Metrics we use to fix this problem need to be based on politics of preparation, not of outrage

We have been hijacked by an obsession with now and getting results straight away. Photograph: iStock
We have been hijacked by an obsession with now and getting results straight away. Photograph: iStock

Our world is terrorised by short-term thinking. We are living longer but thinking shorter. So many aspects of our lives are now governed by instant gratification from Insta likes to Twitter notification on our mobile devices. TikTok thinks YouTube isn’t short enough.

In our working world, people expect emails will be answered immediately. WhatsApp groups bark for attention. Amazon urges us to “Buy now”. Netflix tracks our habits, reminding us of the next “must watch” mini-series. We are increasingly out of breath. In business, chief executives are obsessed by quarterly results. Shareholder value demands immediate profit. In the financial markets, Bitcoin surges and then collapses, driven in part by the oppressiveness of nanosecond algorithm trading.

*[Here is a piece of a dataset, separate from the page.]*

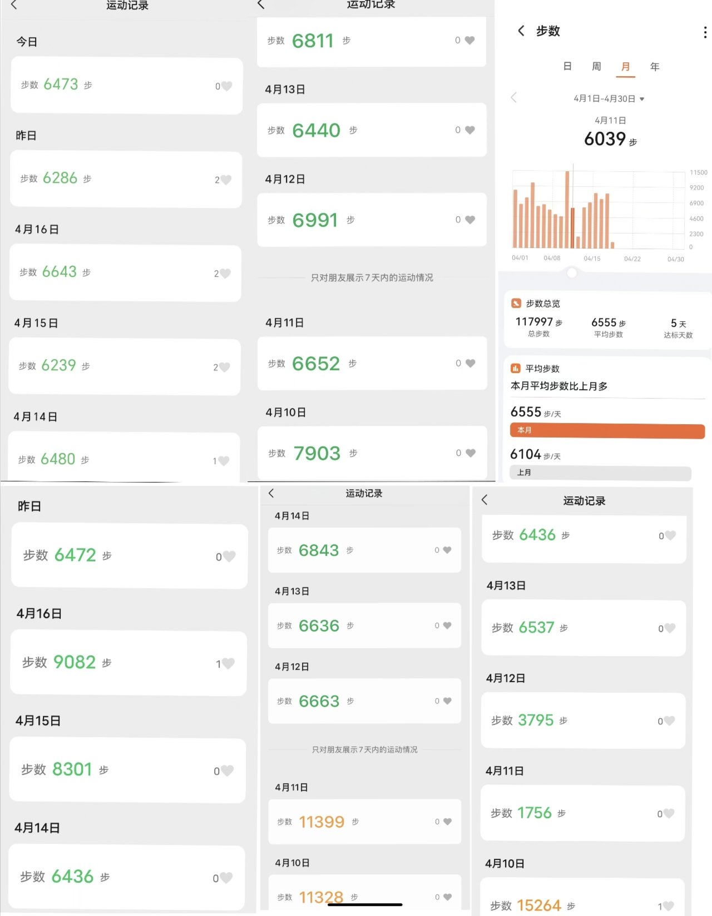The image size is (712, 916).
Task: Tap the heart on the 6286 steps card
Action: [225, 180]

Oppressive describes this atmosphere. For a species that mastered the art of planning, being able to think about the future by sowing today to reap tomorrow, we have been hijacked by an obsession with now and getting results straight away. Nowhere is this more evident than in politics and policy. Politicians are not only reacting to the latest election or the latest polls but the latest newspaper headline or even the latest Twitter outrage.

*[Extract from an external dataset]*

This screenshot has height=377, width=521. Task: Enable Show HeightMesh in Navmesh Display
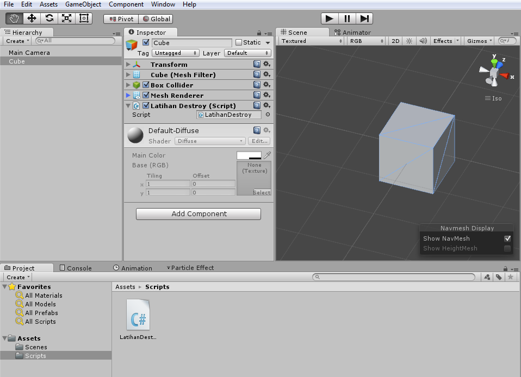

Planning is long-term, and the metrics we use need to be based not on the politics of outrage but the politics of preparation

This week, in response to media anger last week about investment funds buying housing estates from under the noses of first-time buyers, the State introduced a modest stamp duty on these funds to prevent them block-buying. For taxes to work as a disincentive, they must be material. Arguably, a 10 per cent tax amortised over 20 years for a fund, is not a big deal.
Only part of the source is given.